Over the course of 2014, the team wrote and recorded their pilot episode and then spent the first half of 2015 trying to find distribution for their project.

“It’s the wild west in podcasting,” Zack explained. “There are limited avenues, and we approached all avenues, but no one knew what to do with [Limetown]. It’s different and unconventional. It’s not a money grab. At a certain point, we said f— it, let’s put it out there. Then it took off organically through word of mouth.”

The podcast was featured on the iTunes banner and by the taste-making lifestyle blog A Cup of Jo, which Zack and Skip credit for helping their show ascend the charts and quickly build an audience. When the podcast began to get press, it was referred to as a “fictional Serial” or a “Serial meets The X-Files/Twin Peaks/Welcome to Nightvale,” a comparison I think is apt (so apt, I make it in this very piece), but I would be remiss if I didn’t let the team explain why they’re trying to sidestep this comparison.

Serial sort of legitimized the format,” Zack explained. “It made podcasting a legit cultural thing and it broadened the audience in a way that makes our show possible. Still, we’re uncomfortable being compared to Serial because we know where our show is going… Everyone in the industry owes Serial a hearty handshake, but we distance ourselves from being compared to them. We respect them too much.”

There’s a reason why the comparisons exist. There’s more than a little bit of Serial‘s host Sarah Koenig in the fictional Lia Haddock. These thoughtful and intrepid women are on similar quests, to dust off a mystery from years ago and try to once and for all get to the bottom of what happened on the fateful day that is the crux of their obsession. Of course, Limetown is very much its own creature (see all the other works it has been compared to by its critics and creators), but to ignore the fact that these two stories with a similar thrust both hit big this year would be to ignore that this emerging subgenre of detective fiction. Our culture has held a torch for episodic mysteries from the Victorian Era straight on into the present (See: every Sherlock Holmes story, every Philip Marlowe and Sam Spade novel, every episode of Law and Order: SVU), but in the last few years it seems audience are less interested in neat and tidy endings and more interested in the mystery in question being the entry-point to a full-blown existential crisis for the characters affected by the central event.

DATASET CONTENT
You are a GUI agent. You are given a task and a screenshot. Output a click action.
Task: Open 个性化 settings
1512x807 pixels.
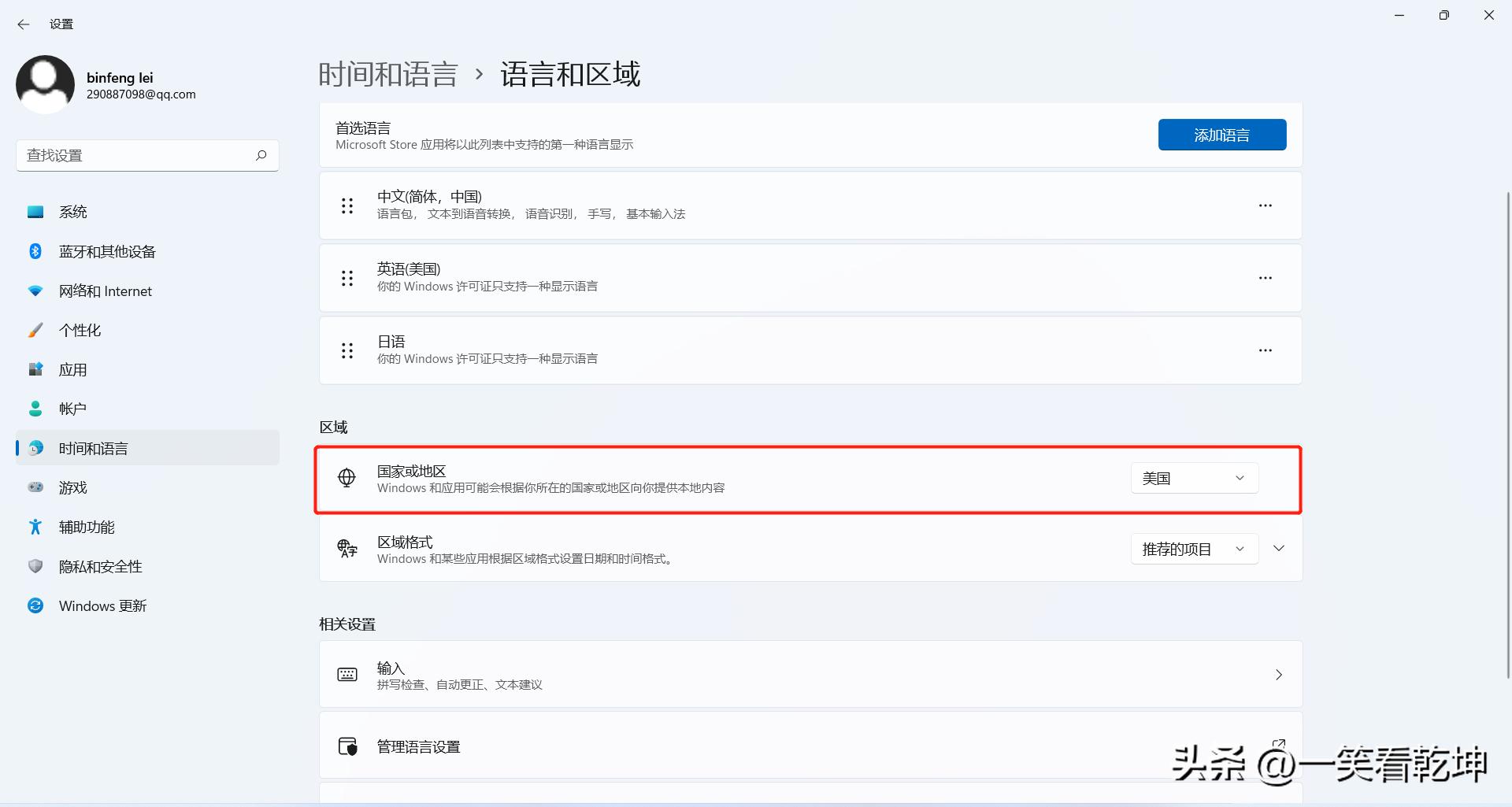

EXERCISES TO COMPLETE
1. Reproduce word for word the part of the Limetown piece starting with "Over the course" and going on through "for their project.".
2. Resume the Limetown piece from its last sentence and keep writing.
The data above plays no part here.

OUTPUTS
1.
Over the course of 2014, the team wrote and recorded their pilot episode and then spent the first half of 2015 trying to find distribution for their project.

2.
That is to say, these detective-types are working diligently on cases that perhaps were not meant to be solved, and the process of solving might very well be the undoing of our detective(s). One can see these themes playing out in television shows Limetown has been compared to (X-Files and Twin Peaks), as well as the recent existentially-obsessed True Detective. You could even make an argument for shows as disparate as Lost and Pretty Little Liars embracing the messiness of their mysteries rather than the neatness of a straightforward through line and a clear and defined ending. Not only is podcasting as a medium having a moment, but its moment is dovetailing beautiful with the genre of the hour, the messy mystery that was, perhaps, never meant to be solved. It’s not about whodunnit, but rather, it’s about the detective’s interior life, which often includes a descent into the heart of darkness.

Of course, Limetown is only a few episodes into its limited run, so whereas we certainly hope for Lia’s sake that she handily solves this mystery and emerges from this whole scenario relatively unscathed, the vibe we’re picking up from these first eps is that she’s going to get dark and deep with this thing. Which is not so great for her, but hella great for us as listeners. The more complicated and weird this story gets, the better a yarn it’s going to be.

So, what’s next for Limetown? The podcast has announced that it will be a seven-part series. Three episodes are currently available for download, the fourth episode does not have an announced air date. Limetown is not a weekly download podcast, and the creators are very comfortable breaking the scheduling mold.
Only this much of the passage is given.